How Felcorp separates client engagements to prevent cross-contamination, pooled access and unauthorised visibility between staff.

Each client engagement at Felcorp operates as a separate, contained unit. Staff assigned to one engagement cannot see, access or interact with data belonging to another. This separation is enforced at the system, process and management level to prevent cross-contamination between client environments.
The model ensures that even within the same office, the same team or the same division, one client's information remains invisible to staff who have no direct responsibility for that engagement.
Staff are assigned to specific client engagements and access is provisioned exclusively for that engagement. There is no pooled workforce model where staff float between clients on an ad-hoc basis.
Each staff member knows which engagement they are working on, what data they are authorised to access and what systems they are permitted to use. Where a client requires multiple staff members, each individual is provisioned separately with their own credentials and access scope.
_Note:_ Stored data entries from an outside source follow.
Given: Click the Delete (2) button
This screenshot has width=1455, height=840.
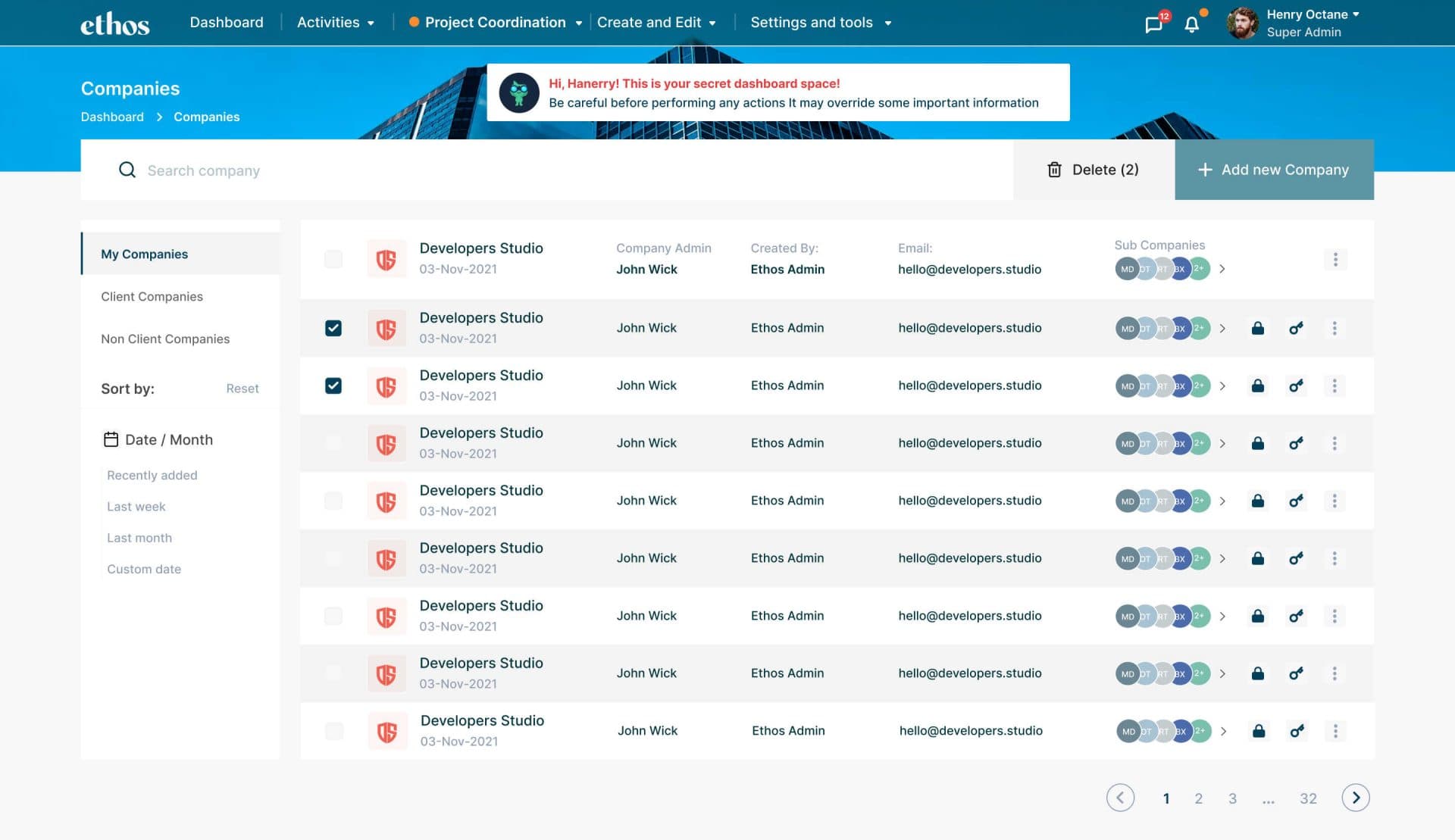Looking at the screenshot, I should click(x=1094, y=170).
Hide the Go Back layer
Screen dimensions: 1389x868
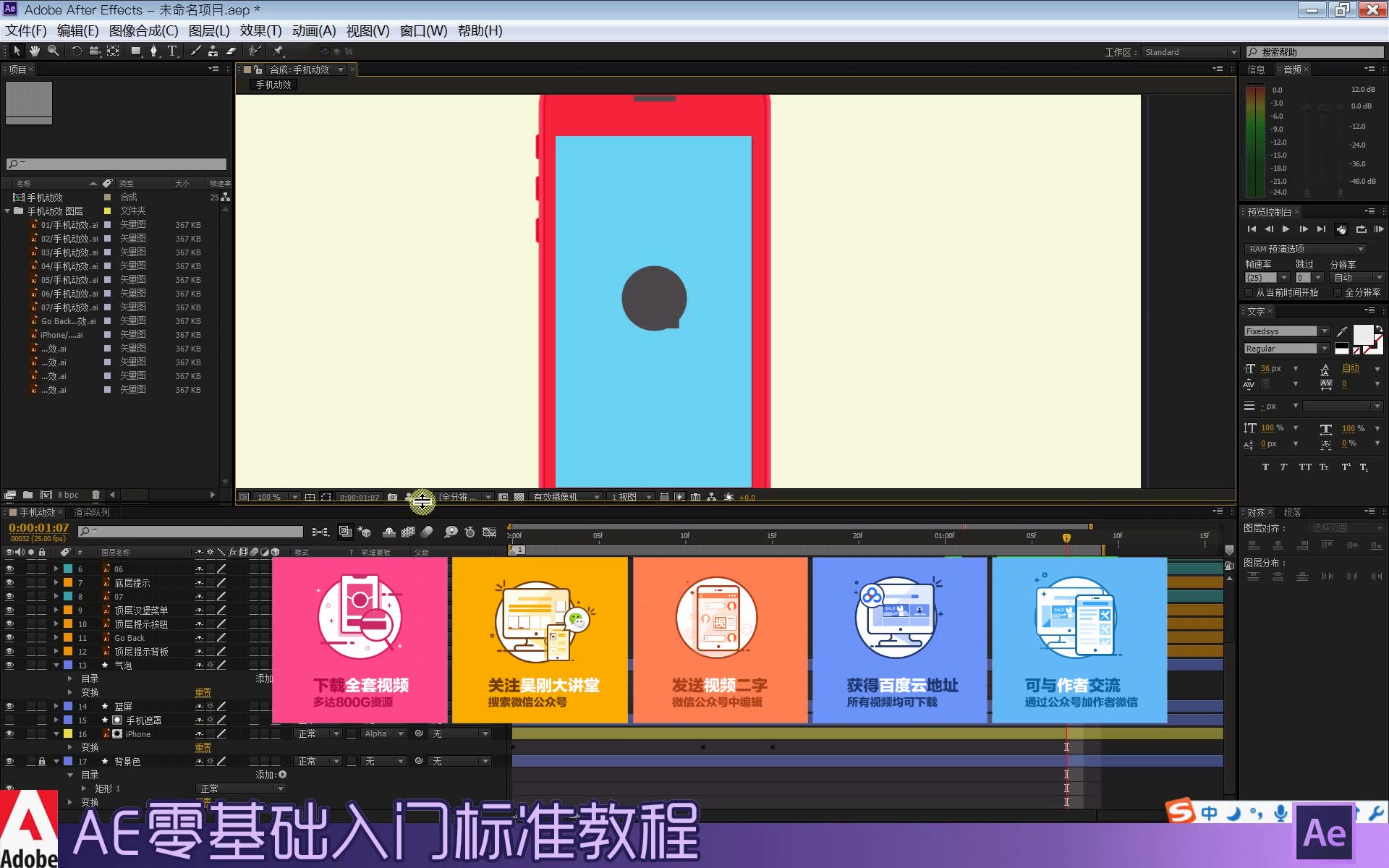tap(9, 638)
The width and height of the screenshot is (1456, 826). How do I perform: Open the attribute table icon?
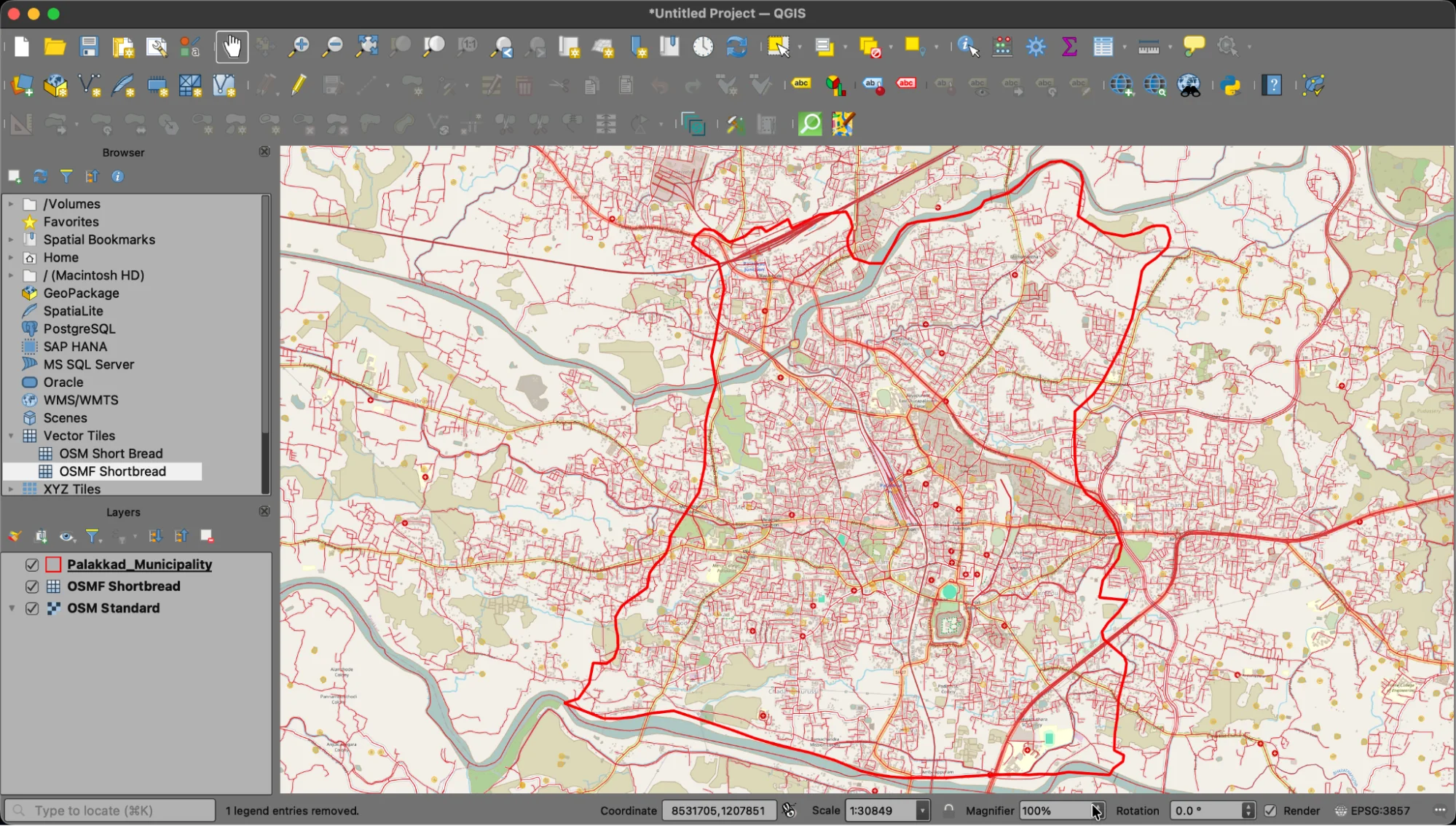[x=1102, y=46]
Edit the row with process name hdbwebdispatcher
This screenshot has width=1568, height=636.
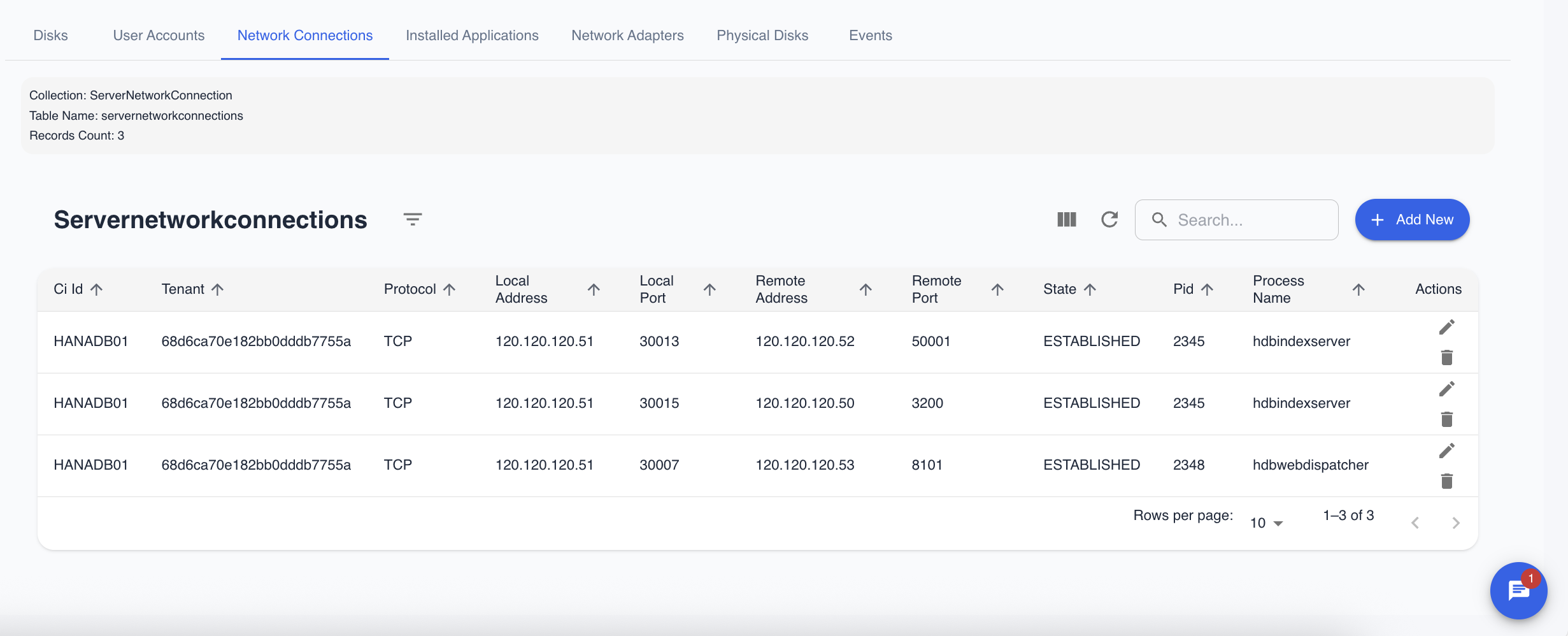click(x=1447, y=450)
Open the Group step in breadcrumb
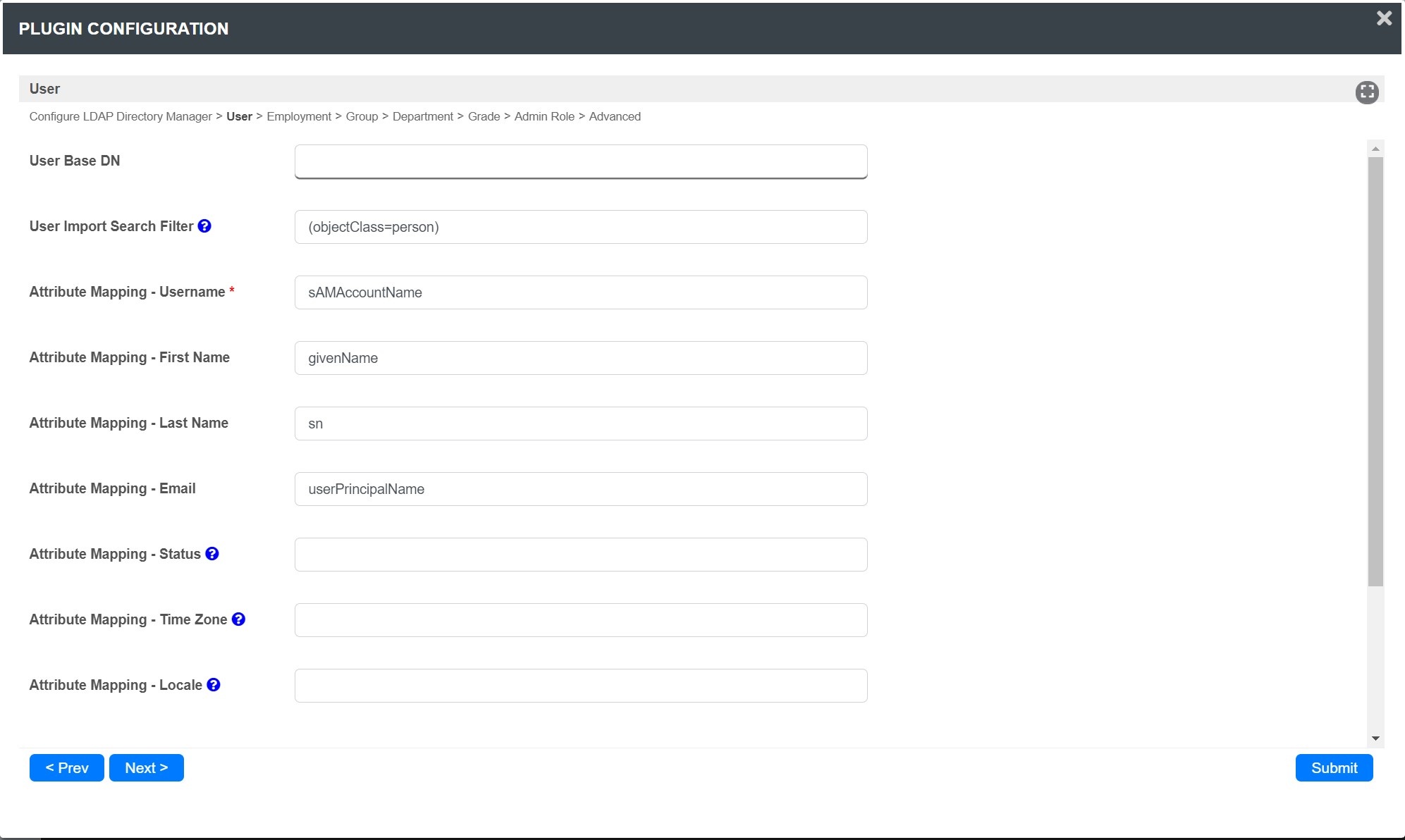 362,116
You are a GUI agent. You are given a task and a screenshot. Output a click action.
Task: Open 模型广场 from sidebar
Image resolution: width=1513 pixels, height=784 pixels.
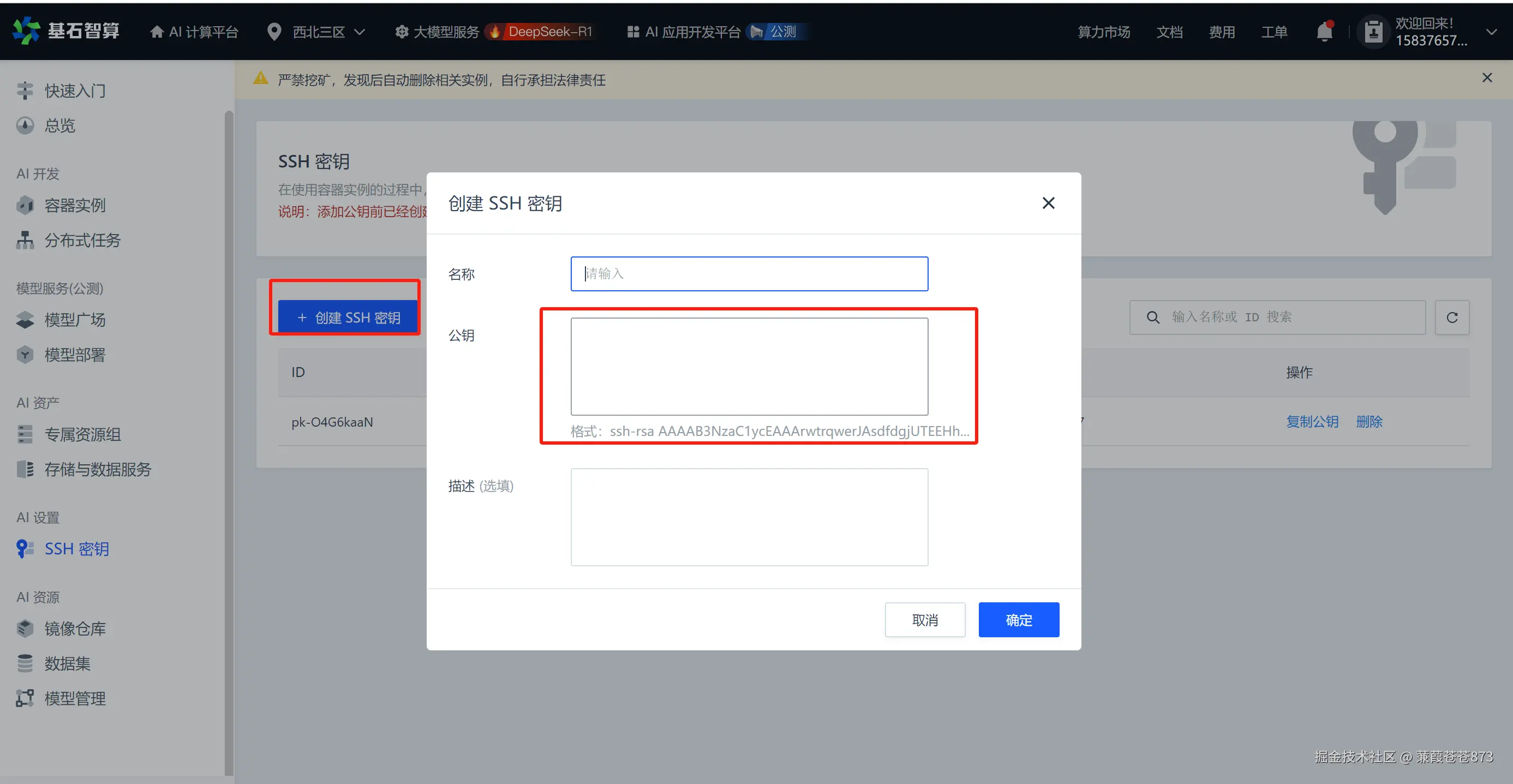tap(75, 320)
This dedicated assignment model means staff have no reason or ability to encounter another client's data during normal operations.
Access to client systems and data is configured per engagement. Credentials, file storage access and platform permissions are scoped to the individual client and cannot be used to access resources belonging to another engagement.
Within Felcorp's internal platforms, client data is organised so that each engagement's information is visible only to authorised personnel for that engagement. Management retains oversight across engagements for governance purposes, but frontline staff see only what is relevant to their assigned work.
For detail on how these access controls are structured, refer to Identity and Access Management.
Cross-contamination occurs when information from one engagement is inadvertently or deliberately exposed to staff working on another. Felcorp's separation model is designed to eliminate the conditions that make this possible.
Staff do not share workstations configured for different engagements. Communication channels are scoped to engagement-specific groups. File storage is partitioned so that browsing or searching within Felcorp's platforms cannot surface data from unrelated engagements.
The onsite working environment described under Secure Working Environment adds a physical dimension to this separation, with management presence providing ongoing oversight of how staff interact with data on the floor.
Clients are not exposed to the details of other client relationships. Staff working on one engagement are not aware of who else Felcorp services or what work is being performed for other clients. This anonymity operates in both directions and protects the confidentiality of every client relationship.
Where a temporary staff substitution is required, the substitute is drawn from within the same division and is subject to the same separation controls. The client must provide written approval before the substitution proceeds, and access is provisioned only for that specific engagement.
Engagement-level separation is enforced from the first day of an assignment. During onboarding, staff receive access only to the systems, data and communication channels relevant to their engagement. No broad or exploratory access is granted.
When a staff member is reassigned or an engagement concludes, all access is revoked promptly. Credentials are removed, platform permissions are disabled and any engagement-specific data held within Felcorp's systems follows the disposal process described under Operational Processes and Policies.
Client and engagement-level separation sits within the Security By Engagement layer of Felcorp's three-layer security framework. This is the most granular layer of protection, ensuring that every individual client relationship is governed by its own access controls, confidentiality obligations and data boundaries.
The legal enforcement behind these obligations is described under Non-Disclosure Agreements.